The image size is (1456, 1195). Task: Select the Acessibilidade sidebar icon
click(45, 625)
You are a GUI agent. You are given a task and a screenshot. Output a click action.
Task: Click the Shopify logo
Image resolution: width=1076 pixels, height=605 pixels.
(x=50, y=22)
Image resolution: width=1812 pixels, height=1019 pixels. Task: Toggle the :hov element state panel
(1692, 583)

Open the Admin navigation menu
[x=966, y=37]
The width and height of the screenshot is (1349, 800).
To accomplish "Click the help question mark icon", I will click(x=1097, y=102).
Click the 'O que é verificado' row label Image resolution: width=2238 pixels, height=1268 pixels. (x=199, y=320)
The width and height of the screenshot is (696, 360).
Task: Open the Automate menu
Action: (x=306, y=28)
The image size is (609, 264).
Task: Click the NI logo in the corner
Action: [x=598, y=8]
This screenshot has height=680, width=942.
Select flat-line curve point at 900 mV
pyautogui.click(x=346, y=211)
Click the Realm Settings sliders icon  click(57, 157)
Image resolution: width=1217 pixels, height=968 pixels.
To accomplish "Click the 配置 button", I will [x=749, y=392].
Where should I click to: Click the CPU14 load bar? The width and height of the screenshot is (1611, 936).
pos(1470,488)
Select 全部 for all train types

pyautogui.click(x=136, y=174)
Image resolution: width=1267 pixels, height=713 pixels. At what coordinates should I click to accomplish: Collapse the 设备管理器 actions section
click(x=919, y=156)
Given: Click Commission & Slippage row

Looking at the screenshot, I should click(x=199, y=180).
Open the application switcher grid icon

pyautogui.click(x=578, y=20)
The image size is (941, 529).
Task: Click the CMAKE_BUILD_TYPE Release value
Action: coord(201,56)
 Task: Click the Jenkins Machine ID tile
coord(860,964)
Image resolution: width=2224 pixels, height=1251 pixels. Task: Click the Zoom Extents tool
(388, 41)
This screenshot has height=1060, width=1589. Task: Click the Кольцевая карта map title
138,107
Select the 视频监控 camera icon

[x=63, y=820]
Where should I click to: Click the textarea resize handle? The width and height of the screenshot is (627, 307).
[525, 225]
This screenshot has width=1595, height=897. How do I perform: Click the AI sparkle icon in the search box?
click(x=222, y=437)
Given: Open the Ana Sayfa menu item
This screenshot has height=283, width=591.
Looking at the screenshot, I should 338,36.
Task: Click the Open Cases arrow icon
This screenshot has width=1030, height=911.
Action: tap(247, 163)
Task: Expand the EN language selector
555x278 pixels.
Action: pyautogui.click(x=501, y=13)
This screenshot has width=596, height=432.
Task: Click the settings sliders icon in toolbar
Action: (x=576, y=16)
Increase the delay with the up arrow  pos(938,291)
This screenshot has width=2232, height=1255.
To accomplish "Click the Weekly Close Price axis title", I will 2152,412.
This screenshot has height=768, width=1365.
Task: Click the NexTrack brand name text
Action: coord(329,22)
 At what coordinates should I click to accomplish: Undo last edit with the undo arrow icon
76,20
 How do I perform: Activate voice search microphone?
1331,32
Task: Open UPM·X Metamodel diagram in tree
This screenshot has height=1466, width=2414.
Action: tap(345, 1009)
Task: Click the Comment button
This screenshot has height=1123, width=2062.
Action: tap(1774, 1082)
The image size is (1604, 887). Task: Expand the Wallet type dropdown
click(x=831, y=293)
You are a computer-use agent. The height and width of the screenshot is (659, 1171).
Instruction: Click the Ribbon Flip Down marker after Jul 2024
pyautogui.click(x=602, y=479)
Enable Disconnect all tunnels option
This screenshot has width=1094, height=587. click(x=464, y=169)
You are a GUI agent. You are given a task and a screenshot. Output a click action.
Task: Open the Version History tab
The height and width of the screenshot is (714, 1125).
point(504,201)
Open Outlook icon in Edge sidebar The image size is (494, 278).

^^^^

▸ **WHAT YOU HAVE TO DO**
Every line above should be duplicated exactly as it stands.

▸ **RESPONSE FOR THIS EXERCISE**
The image size is (1456, 1195). Task: Select the Acessibilidade sidebar icon
click(45, 625)
You are a GUI agent. You are given a task and a screenshot. Output a click action.
Task: Click the Shopify logo
Image resolution: width=1076 pixels, height=605 pixels.
(x=50, y=22)
Image resolution: width=1812 pixels, height=1019 pixels. Task: Toggle the :hov element state panel
(1692, 583)

Open the Admin navigation menu
[x=966, y=37]
The width and height of the screenshot is (1349, 800).
To accomplish "Click the help question mark icon", I will click(x=1097, y=102).
Click the 'O que é verificado' row label Image resolution: width=2238 pixels, height=1268 pixels. (x=199, y=320)
The width and height of the screenshot is (696, 360).
Task: Open the Automate menu
Action: (x=306, y=28)
The image size is (609, 264).
Task: Click the NI logo in the corner
Action: [x=598, y=8]
This screenshot has height=680, width=942.
Select flat-line curve point at 900 mV
pyautogui.click(x=346, y=211)
Click the Realm Settings sliders icon  click(57, 157)
Image resolution: width=1217 pixels, height=968 pixels.
To accomplish "Click the 配置 button", I will [x=749, y=392].
Where should I click to: Click the CPU14 load bar? The width and height of the screenshot is (1611, 936).
pos(1470,488)
Select 全部 for all train types

pyautogui.click(x=136, y=174)
Image resolution: width=1267 pixels, height=713 pixels. At what coordinates should I click to accomplish: Collapse the 设备管理器 actions section
click(x=919, y=156)
Given: Click Commission & Slippage row

Looking at the screenshot, I should click(x=199, y=180).
Open the application switcher grid icon

pyautogui.click(x=578, y=20)
The image size is (941, 529).
Task: Click the CMAKE_BUILD_TYPE Release value
Action: coord(201,56)
 Task: Click the Jenkins Machine ID tile
coord(860,964)
Image resolution: width=2224 pixels, height=1251 pixels. Task: Click the Zoom Extents tool
(388, 41)
This screenshot has height=1060, width=1589. Task: Click the Кольцевая карта map title
138,107
Select the 视频监控 camera icon

[x=63, y=820]
Where should I click to: Click the textarea resize handle? The width and height of the screenshot is (627, 307).
[525, 225]
This screenshot has width=1595, height=897. How do I perform: Click the AI sparkle icon in the search box?
click(x=222, y=437)
Given: Open the Ana Sayfa menu item
This screenshot has height=283, width=591.
Looking at the screenshot, I should 338,36.
Task: Click the Open Cases arrow icon
This screenshot has width=1030, height=911.
Action: tap(247, 163)
Task: Expand the EN language selector
555x278 pixels.
Action: pyautogui.click(x=501, y=13)
This screenshot has width=596, height=432.
Task: Click the settings sliders icon in toolbar
Action: (x=576, y=16)
Increase the delay with the up arrow  pos(938,291)
This screenshot has width=2232, height=1255.
To accomplish "Click the Weekly Close Price axis title", I will 2152,412.
This screenshot has height=768, width=1365.
Task: Click the NexTrack brand name text
Action: coord(329,22)
 At what coordinates should I click to accomplish: Undo last edit with the undo arrow icon
76,20
 How do I perform: Activate voice search microphone?
1331,32
Task: Open UPM·X Metamodel diagram in tree
This screenshot has height=1466, width=2414.
Action: tap(345, 1009)
Task: Click the Comment button
This screenshot has height=1123, width=2062.
Action: tap(1774, 1082)
The image size is (1604, 887). Task: Expand the Wallet type dropdown
click(x=831, y=293)
You are a computer-use agent. The height and width of the screenshot is (659, 1171).
Instruction: Click the Ribbon Flip Down marker after Jul 2024
pyautogui.click(x=602, y=479)
Enable Disconnect all tunnels option
This screenshot has width=1094, height=587. click(x=464, y=169)
You are a GUI agent. You are given a task and a screenshot. Output a click action.
Task: Open the Version History tab
The height and width of the screenshot is (714, 1125).
point(504,201)
Open Outlook icon in Edge sidebar The image size is (494, 278).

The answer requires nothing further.